[Opening DATA FOR REVIEW section]

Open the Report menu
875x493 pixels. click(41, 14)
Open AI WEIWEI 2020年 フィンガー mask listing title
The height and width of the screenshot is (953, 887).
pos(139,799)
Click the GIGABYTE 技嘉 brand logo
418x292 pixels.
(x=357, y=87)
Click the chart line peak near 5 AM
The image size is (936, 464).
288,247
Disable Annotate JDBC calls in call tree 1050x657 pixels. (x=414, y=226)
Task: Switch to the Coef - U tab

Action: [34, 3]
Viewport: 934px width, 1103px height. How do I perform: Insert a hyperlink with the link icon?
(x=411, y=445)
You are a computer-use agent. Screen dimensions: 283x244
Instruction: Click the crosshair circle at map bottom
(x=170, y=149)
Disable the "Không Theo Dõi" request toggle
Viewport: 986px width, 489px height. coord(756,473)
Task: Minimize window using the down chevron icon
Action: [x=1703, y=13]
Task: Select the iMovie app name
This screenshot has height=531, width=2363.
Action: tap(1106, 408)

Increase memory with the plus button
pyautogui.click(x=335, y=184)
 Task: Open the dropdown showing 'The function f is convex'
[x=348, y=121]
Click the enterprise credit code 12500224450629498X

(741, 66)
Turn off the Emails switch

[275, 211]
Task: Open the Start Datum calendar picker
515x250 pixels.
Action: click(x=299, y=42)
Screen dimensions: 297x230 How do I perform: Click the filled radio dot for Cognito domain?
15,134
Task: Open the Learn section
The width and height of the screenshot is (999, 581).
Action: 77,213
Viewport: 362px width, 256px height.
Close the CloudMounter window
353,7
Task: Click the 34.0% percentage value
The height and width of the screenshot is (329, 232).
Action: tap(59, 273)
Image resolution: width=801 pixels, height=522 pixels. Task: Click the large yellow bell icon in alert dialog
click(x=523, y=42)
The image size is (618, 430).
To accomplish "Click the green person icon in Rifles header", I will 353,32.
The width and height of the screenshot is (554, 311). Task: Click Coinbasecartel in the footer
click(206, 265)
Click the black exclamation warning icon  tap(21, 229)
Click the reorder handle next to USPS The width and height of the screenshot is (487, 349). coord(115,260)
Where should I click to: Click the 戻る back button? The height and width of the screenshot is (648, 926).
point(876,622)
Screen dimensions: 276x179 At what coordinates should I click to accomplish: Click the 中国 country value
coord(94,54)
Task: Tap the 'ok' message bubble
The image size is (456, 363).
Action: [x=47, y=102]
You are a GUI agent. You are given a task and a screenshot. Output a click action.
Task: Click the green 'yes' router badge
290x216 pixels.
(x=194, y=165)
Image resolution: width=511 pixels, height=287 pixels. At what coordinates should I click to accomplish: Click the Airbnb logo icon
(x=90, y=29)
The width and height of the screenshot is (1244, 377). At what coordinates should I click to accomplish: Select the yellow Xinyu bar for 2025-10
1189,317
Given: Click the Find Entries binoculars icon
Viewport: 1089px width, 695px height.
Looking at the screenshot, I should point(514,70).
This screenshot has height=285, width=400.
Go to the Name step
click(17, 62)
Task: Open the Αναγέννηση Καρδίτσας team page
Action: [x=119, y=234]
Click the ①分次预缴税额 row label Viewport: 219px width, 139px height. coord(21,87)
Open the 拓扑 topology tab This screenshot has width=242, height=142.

[Closing DATA FOR REVIEW section]

= WORK REQUEST =
If a line of the records includes the string "agent", copy it out.

= TASK OUTPUT =
You are a computer-use agent. Screen dimensions: 283x244
You are a GUI agent. You are given a task and a screenshot. Output a click action.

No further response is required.